■ **WORK TO DO**
Give the item lines as a Markdown table with columns Row and Line text, starting at the line that contains "Given: Open the Госуслуги bookmark bar item" and ending at the line that contains "(x=957, y=308)", both included. Number each row, skip blank lines, and leave the pictures out.

[Start of EXTRACTED MATERIAL]

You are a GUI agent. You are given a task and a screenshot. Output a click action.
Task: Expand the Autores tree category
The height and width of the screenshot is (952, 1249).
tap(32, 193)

[End of EXTRACTED MATERIAL]
[Start of EXTRACTED MATERIAL]

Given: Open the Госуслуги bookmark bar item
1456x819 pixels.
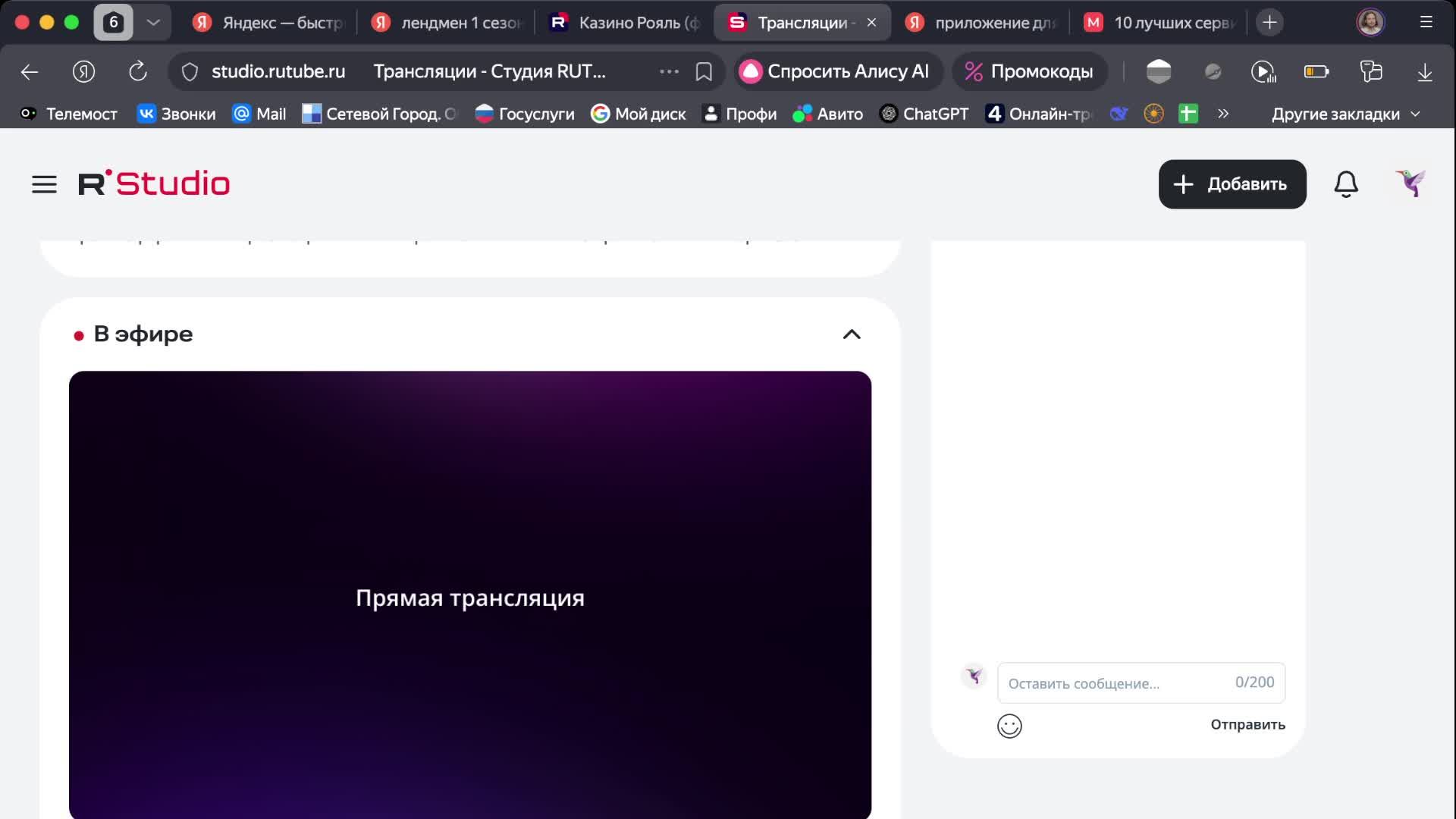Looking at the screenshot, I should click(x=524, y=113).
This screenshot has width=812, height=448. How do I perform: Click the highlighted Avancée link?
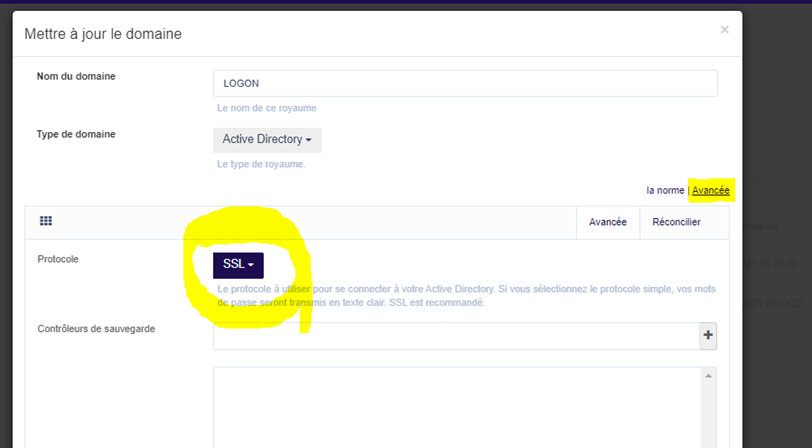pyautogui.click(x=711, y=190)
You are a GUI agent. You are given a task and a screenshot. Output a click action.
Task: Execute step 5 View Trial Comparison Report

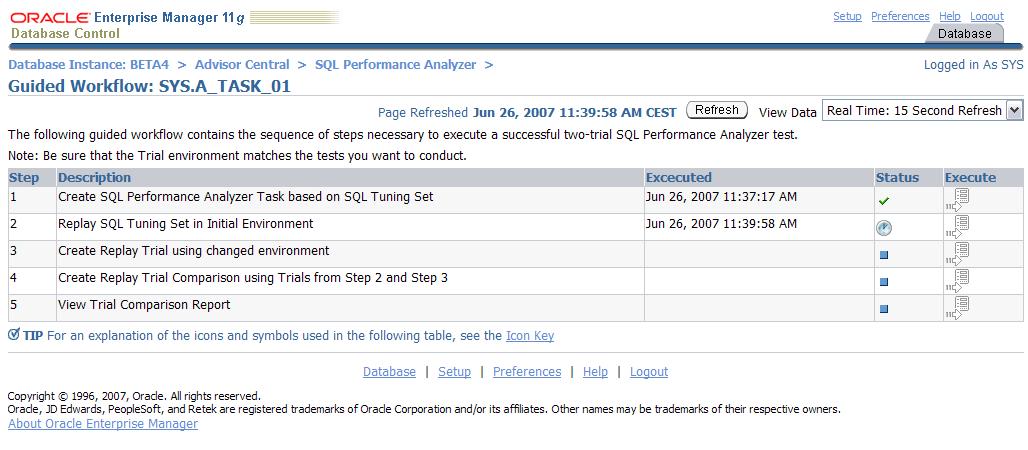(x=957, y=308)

[End of EXTRACTED MATERIAL]

■ **SOLVED EXERCISE**
| Row | Line text |
|---|---|
| 1 | Given: Open the Госуслуги bookmark bar item |
| 2 | 1456x819 pixels. |
| 3 | Looking at the screenshot, I should click(x=524, y=113). |
| 4 | This screenshot has width=812, height=448. How do I perform: Click the highlighted Avancée link? |
| 5 | pyautogui.click(x=711, y=190) |
| 6 | You are a GUI agent. You are given a task and a screenshot. Output a click action. |
| 7 | Task: Execute step 5 View Trial Comparison Report |
| 8 | (x=957, y=308) |